■ RECORDS PROVIDED
━━━━━━━━━━━━━━━━━━━━━━━━━━━━━━

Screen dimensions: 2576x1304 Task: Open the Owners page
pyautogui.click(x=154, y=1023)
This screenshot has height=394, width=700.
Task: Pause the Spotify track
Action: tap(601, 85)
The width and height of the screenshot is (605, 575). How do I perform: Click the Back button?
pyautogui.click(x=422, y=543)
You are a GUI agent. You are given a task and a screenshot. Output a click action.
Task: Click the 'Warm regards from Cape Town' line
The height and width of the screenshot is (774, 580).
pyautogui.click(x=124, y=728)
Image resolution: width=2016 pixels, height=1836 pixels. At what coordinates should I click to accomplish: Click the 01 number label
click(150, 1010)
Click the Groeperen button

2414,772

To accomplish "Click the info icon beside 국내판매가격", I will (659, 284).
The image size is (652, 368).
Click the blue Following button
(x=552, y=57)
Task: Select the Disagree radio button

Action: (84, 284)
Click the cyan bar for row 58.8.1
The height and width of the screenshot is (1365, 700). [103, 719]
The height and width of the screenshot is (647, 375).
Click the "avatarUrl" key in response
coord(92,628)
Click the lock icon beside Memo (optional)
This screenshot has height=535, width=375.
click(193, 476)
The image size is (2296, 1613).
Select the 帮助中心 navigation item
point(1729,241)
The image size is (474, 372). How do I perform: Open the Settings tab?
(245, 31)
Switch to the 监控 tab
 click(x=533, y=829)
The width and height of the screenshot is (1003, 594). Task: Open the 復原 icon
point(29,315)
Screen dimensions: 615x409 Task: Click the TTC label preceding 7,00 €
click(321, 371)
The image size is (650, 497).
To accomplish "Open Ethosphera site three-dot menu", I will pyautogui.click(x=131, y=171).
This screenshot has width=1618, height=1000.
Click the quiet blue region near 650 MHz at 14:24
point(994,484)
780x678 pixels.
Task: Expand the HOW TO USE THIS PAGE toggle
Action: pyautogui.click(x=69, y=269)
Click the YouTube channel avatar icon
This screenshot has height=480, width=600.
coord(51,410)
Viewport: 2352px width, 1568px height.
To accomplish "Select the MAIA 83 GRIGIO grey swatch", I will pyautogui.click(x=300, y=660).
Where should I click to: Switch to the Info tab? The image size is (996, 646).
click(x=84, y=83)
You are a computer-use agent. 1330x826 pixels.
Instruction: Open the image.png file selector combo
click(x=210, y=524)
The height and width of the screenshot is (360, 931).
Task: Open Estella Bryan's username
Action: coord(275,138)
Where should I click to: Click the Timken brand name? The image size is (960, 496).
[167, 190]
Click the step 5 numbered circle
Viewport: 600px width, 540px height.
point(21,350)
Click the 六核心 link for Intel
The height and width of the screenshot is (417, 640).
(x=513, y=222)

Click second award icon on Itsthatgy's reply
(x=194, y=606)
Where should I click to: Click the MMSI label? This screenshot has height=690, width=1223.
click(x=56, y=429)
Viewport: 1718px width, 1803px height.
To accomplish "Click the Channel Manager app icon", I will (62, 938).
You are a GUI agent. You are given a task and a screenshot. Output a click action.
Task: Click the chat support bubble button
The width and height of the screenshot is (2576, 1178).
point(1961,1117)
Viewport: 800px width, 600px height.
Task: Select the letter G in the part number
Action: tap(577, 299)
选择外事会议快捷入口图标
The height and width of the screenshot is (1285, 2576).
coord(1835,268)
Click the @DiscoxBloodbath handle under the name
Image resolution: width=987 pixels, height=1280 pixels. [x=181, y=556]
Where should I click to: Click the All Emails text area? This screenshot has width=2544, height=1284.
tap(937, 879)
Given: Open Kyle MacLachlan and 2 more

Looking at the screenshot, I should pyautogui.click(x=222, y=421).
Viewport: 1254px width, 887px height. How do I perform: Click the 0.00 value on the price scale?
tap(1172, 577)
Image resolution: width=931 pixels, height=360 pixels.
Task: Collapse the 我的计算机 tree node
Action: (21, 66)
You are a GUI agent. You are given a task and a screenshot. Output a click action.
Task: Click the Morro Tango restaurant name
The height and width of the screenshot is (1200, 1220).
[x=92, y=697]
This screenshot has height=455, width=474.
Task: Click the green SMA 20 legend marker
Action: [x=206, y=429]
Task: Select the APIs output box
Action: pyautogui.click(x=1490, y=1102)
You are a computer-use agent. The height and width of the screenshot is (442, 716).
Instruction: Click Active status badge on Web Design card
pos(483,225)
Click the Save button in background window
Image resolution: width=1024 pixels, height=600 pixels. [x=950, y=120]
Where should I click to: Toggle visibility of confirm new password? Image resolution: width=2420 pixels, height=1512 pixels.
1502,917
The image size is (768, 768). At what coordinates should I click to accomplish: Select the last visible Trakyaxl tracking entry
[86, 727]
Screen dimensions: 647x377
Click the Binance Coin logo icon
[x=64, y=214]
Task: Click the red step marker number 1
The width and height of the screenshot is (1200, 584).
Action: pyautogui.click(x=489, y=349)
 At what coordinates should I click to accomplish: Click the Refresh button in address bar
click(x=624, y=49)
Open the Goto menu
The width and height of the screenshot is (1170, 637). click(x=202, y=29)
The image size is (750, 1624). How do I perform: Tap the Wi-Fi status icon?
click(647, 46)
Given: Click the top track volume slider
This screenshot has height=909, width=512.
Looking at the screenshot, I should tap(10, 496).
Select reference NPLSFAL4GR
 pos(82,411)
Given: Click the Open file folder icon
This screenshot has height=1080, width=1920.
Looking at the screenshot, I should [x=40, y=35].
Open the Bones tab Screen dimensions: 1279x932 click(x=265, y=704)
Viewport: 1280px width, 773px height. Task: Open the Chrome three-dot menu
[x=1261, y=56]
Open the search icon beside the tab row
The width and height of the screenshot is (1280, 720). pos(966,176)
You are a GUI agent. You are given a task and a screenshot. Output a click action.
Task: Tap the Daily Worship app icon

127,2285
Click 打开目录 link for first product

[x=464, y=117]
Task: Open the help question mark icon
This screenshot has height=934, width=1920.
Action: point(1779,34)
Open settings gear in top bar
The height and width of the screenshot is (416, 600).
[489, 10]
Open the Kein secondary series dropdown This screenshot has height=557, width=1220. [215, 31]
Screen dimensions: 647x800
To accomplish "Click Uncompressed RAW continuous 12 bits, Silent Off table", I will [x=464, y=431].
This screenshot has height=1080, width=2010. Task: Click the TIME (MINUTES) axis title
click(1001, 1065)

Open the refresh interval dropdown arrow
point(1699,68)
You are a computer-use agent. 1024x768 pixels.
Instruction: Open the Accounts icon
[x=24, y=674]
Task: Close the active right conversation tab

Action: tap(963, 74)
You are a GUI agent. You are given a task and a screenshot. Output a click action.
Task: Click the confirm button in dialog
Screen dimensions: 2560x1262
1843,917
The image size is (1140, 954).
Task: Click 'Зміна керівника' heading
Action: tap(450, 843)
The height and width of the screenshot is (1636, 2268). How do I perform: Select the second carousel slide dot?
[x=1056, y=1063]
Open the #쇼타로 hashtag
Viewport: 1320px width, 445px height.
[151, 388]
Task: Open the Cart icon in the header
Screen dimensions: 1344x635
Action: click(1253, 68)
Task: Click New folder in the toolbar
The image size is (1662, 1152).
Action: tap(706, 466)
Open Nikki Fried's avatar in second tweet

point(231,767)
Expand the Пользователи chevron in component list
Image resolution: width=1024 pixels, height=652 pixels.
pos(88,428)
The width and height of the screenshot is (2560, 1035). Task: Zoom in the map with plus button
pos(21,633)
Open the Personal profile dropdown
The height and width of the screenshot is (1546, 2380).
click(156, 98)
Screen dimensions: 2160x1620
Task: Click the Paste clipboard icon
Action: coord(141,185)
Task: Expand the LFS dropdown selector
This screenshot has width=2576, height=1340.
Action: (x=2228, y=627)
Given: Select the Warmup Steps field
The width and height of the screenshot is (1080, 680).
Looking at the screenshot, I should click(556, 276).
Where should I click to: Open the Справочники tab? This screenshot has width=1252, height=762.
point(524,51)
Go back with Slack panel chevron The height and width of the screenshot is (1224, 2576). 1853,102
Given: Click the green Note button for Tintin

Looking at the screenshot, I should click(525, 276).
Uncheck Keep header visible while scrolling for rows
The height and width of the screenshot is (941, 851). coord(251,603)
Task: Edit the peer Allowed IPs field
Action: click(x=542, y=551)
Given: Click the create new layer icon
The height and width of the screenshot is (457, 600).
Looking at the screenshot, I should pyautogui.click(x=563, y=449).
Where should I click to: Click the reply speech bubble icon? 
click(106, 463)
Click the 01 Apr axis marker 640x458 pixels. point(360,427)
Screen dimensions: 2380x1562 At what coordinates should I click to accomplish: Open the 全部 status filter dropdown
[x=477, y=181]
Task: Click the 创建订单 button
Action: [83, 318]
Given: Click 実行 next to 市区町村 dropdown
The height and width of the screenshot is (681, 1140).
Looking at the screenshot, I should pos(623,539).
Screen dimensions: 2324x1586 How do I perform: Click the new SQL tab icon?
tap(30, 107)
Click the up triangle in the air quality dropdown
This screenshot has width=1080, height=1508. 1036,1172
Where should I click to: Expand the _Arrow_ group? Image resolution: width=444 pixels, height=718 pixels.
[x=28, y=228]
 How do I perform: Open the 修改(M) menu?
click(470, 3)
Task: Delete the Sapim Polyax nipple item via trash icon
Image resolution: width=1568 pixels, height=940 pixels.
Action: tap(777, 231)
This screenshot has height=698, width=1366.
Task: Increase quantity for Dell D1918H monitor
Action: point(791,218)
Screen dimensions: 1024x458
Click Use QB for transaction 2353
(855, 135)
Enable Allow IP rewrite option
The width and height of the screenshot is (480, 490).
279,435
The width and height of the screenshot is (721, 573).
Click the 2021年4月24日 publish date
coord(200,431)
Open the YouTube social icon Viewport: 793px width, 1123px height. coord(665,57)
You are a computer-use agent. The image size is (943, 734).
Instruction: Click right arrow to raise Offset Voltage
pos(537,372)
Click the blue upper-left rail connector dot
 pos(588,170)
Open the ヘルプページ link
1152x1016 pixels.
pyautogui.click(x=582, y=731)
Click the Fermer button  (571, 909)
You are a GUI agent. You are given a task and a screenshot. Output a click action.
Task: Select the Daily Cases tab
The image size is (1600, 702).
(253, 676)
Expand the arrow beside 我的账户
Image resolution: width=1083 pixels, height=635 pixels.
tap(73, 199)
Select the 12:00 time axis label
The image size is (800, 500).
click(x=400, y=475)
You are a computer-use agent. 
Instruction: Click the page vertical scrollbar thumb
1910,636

━━━━━━━━━━━━━━━━━━━━━━━━━━━━━━

■ PROBLEM DETAILS
Copy the data verbatim, beginning with its first line and continuing through the line that contains "pyautogui.click(x=124, y=728)", with both ends included.

■ RESULT OF THE TASK
Screen dimensions: 2576x1304 Task: Open the Owners page
pyautogui.click(x=154, y=1023)
This screenshot has height=394, width=700.
Task: Pause the Spotify track
Action: tap(601, 85)
The width and height of the screenshot is (605, 575). How do I perform: Click the Back button?
pyautogui.click(x=422, y=543)
You are a GUI agent. You are given a task and a screenshot. Output a click action.
Task: Click the 'Warm regards from Cape Town' line
The height and width of the screenshot is (774, 580).
pyautogui.click(x=124, y=728)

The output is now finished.